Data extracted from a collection
┄┄┄┄┄┄
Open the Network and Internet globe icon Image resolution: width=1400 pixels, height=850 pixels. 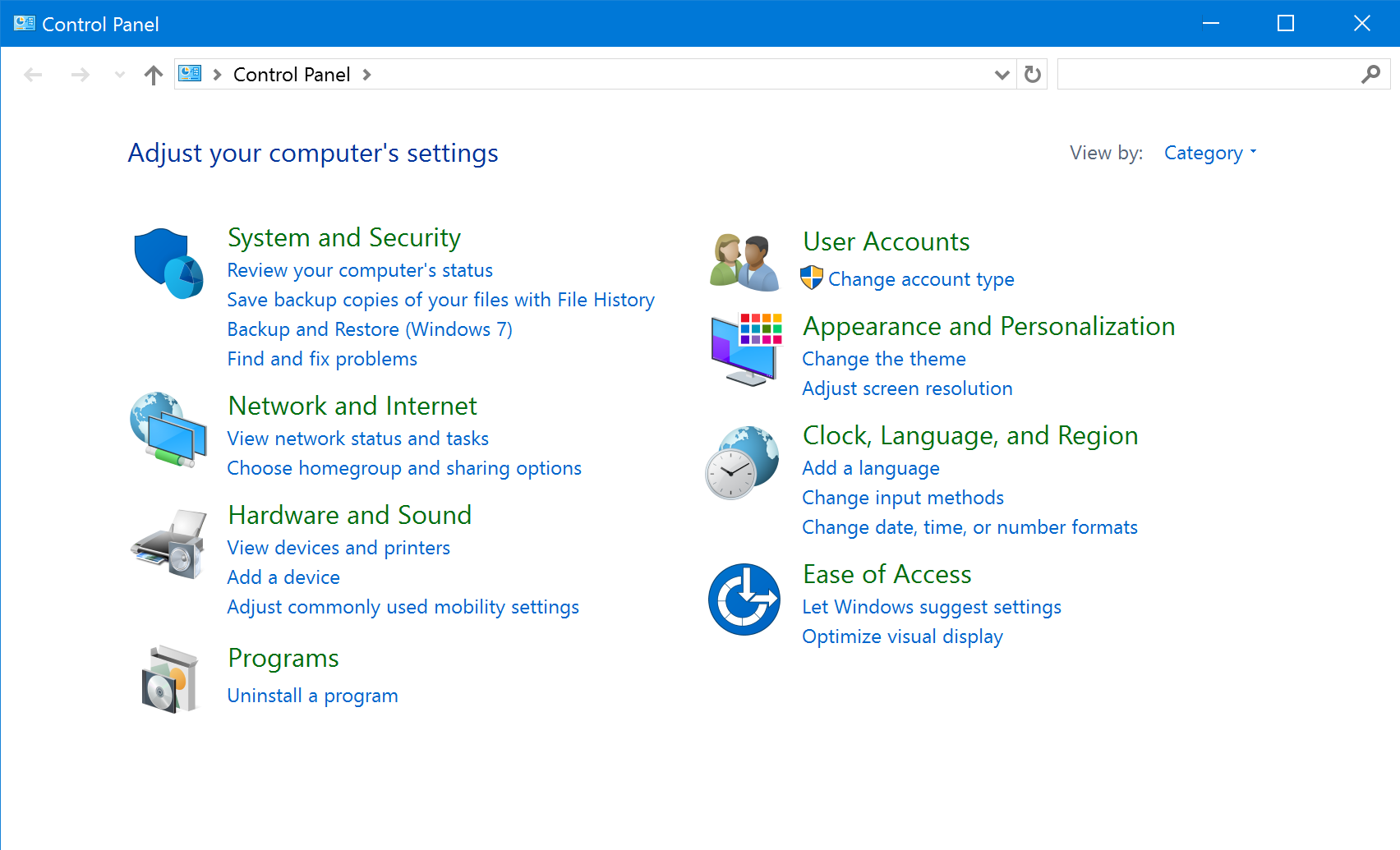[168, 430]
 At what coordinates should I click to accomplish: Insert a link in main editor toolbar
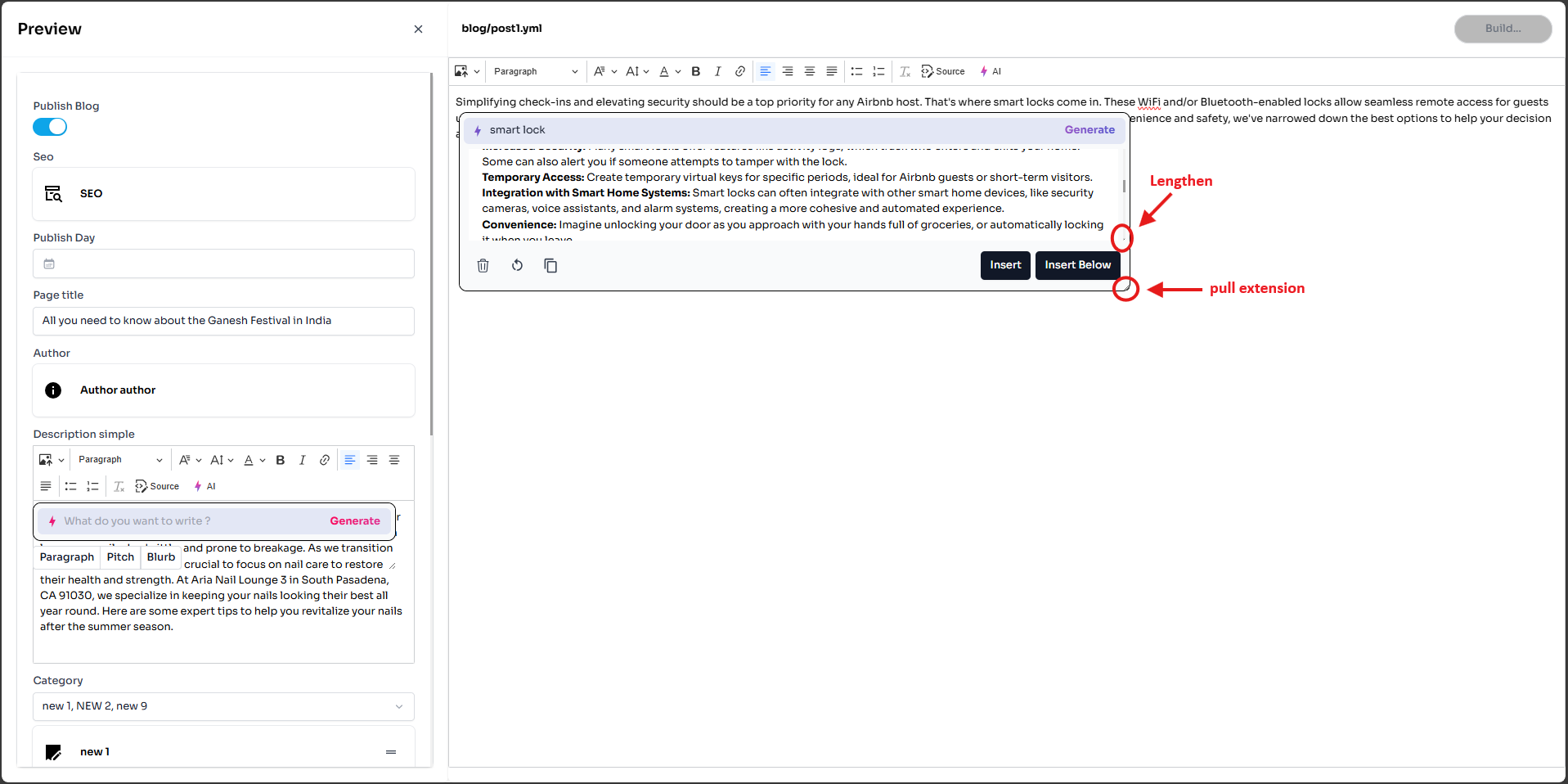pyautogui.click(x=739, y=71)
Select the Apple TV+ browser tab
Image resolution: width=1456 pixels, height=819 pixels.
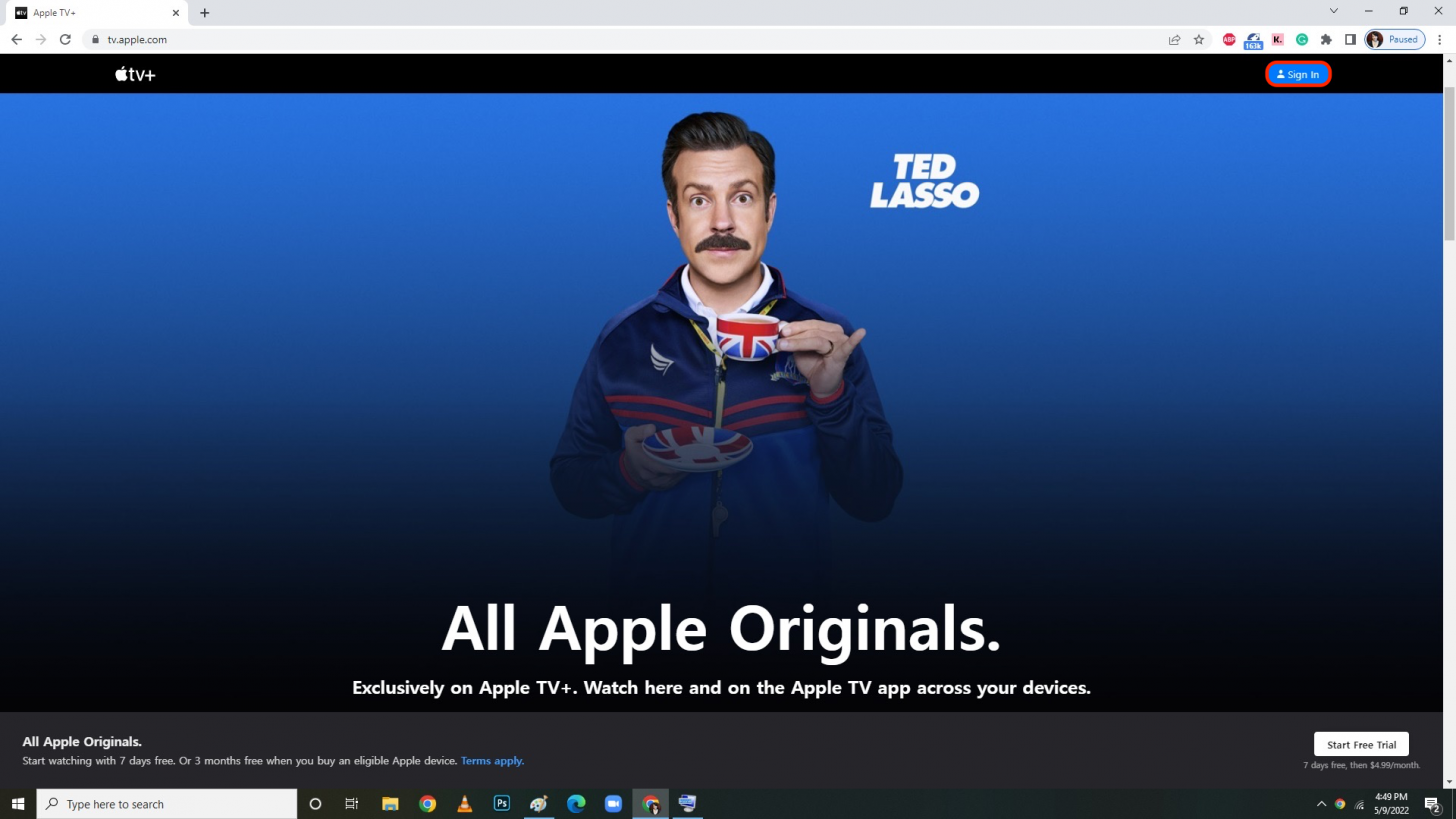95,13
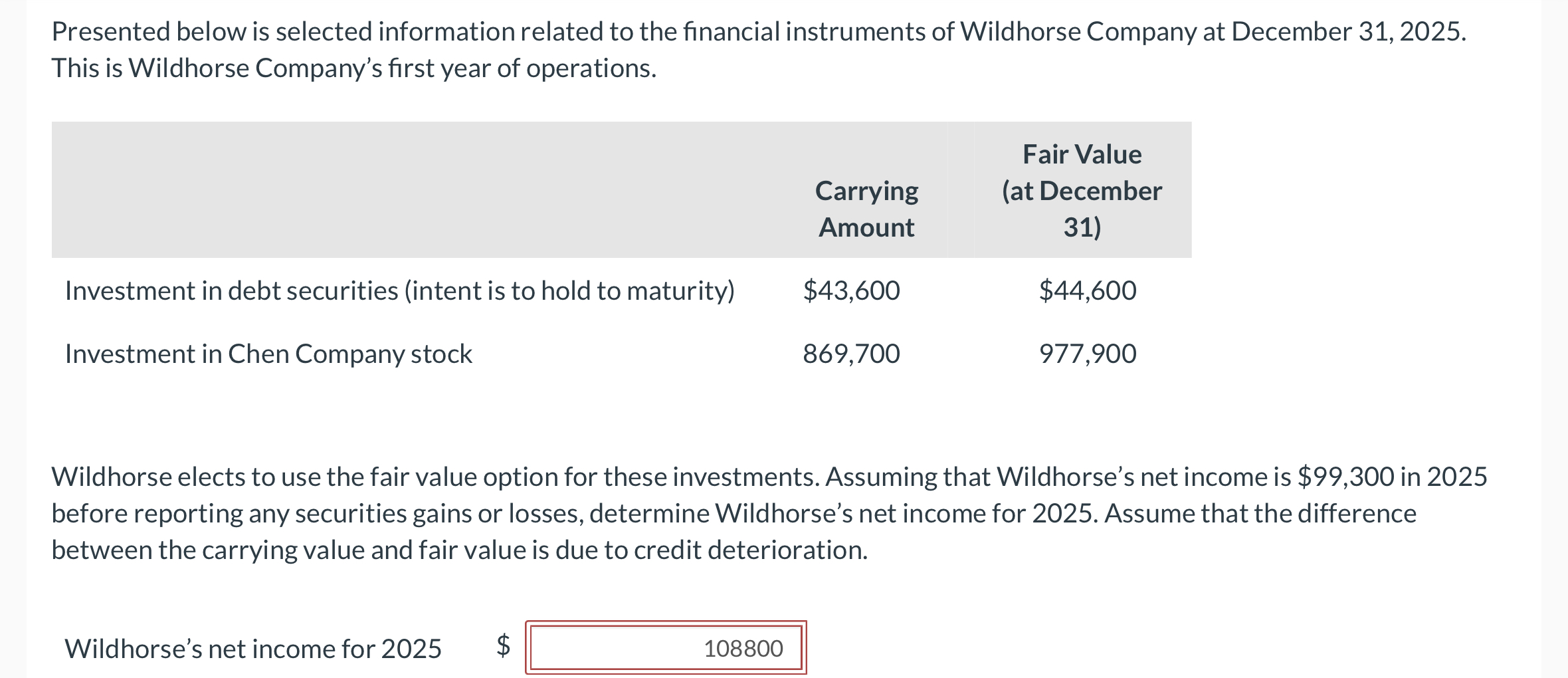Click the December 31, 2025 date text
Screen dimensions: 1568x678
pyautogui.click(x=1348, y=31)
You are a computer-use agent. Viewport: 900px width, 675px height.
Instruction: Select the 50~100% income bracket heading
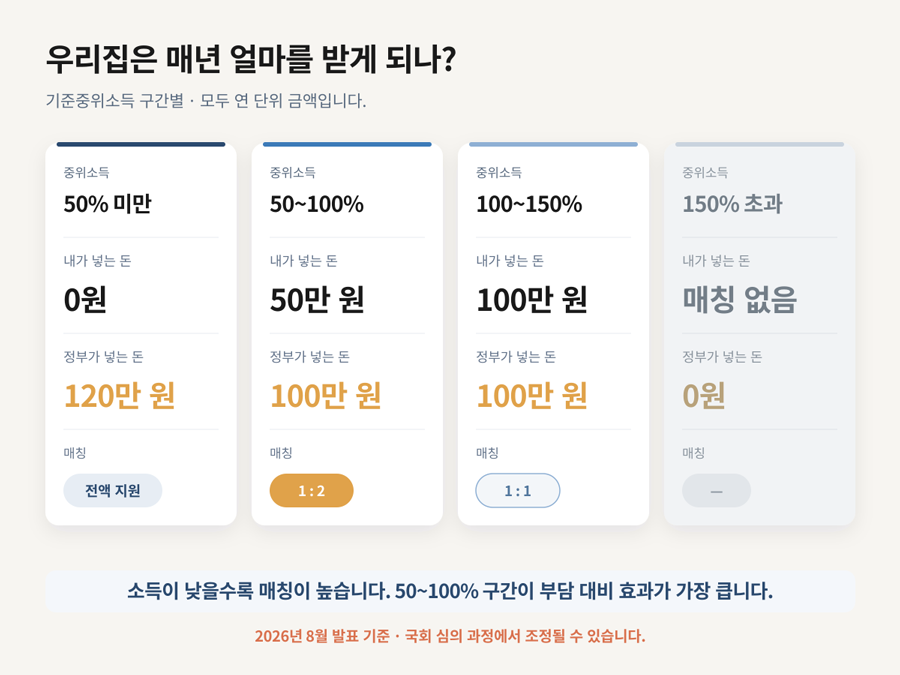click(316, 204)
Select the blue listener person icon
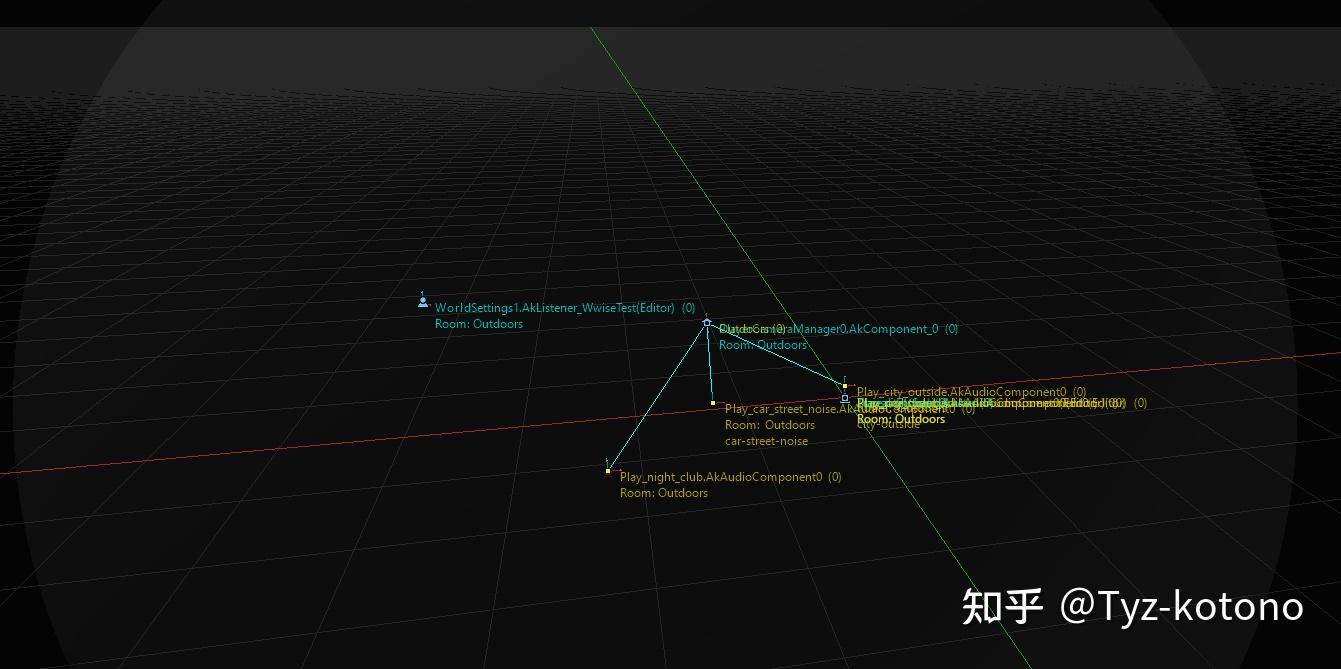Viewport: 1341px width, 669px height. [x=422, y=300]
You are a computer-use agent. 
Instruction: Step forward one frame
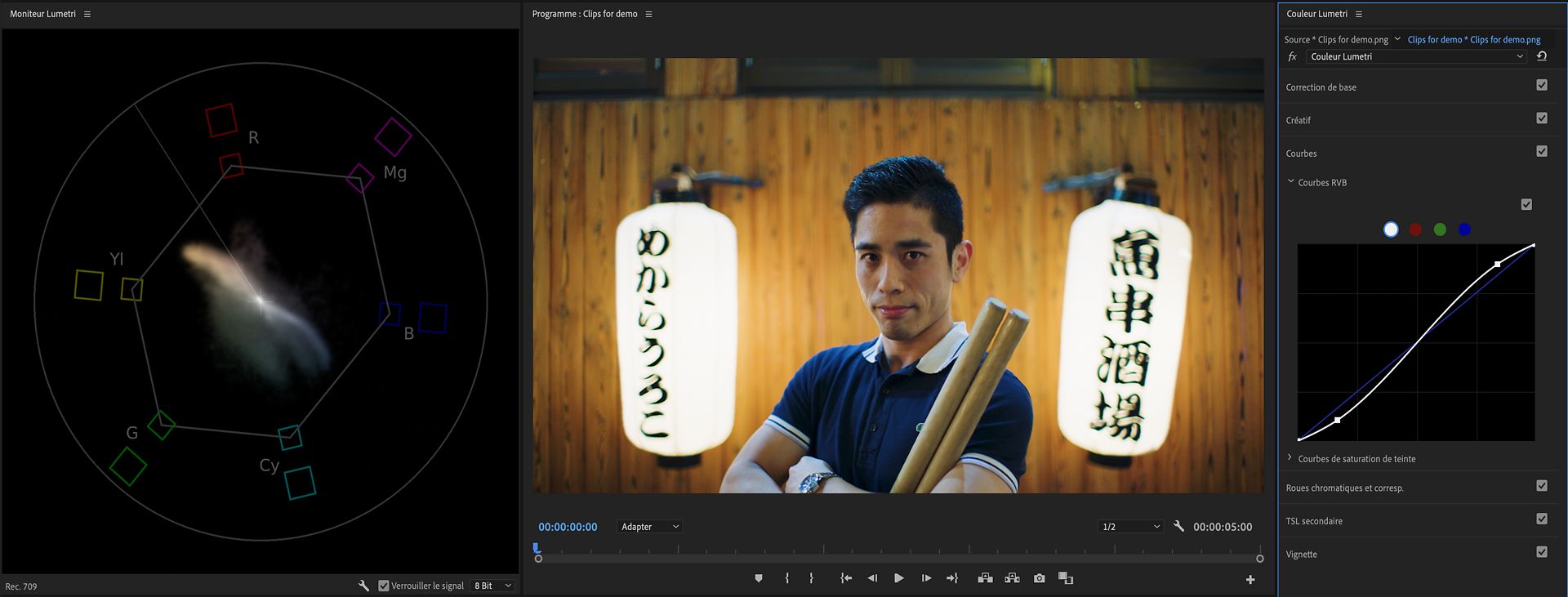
┄┄┄┄┄┄
- [Your goal]: Your output should be only the lines from the line with "Select the blue listener person icon" through the end of the data, exactly as they stand, and no pictures.

- [Written reply]:
Select the blue listener person icon
Viewport: 1341px width, 669px height. [x=422, y=300]
You are a computer-use agent. 
Instruction: Step forward one frame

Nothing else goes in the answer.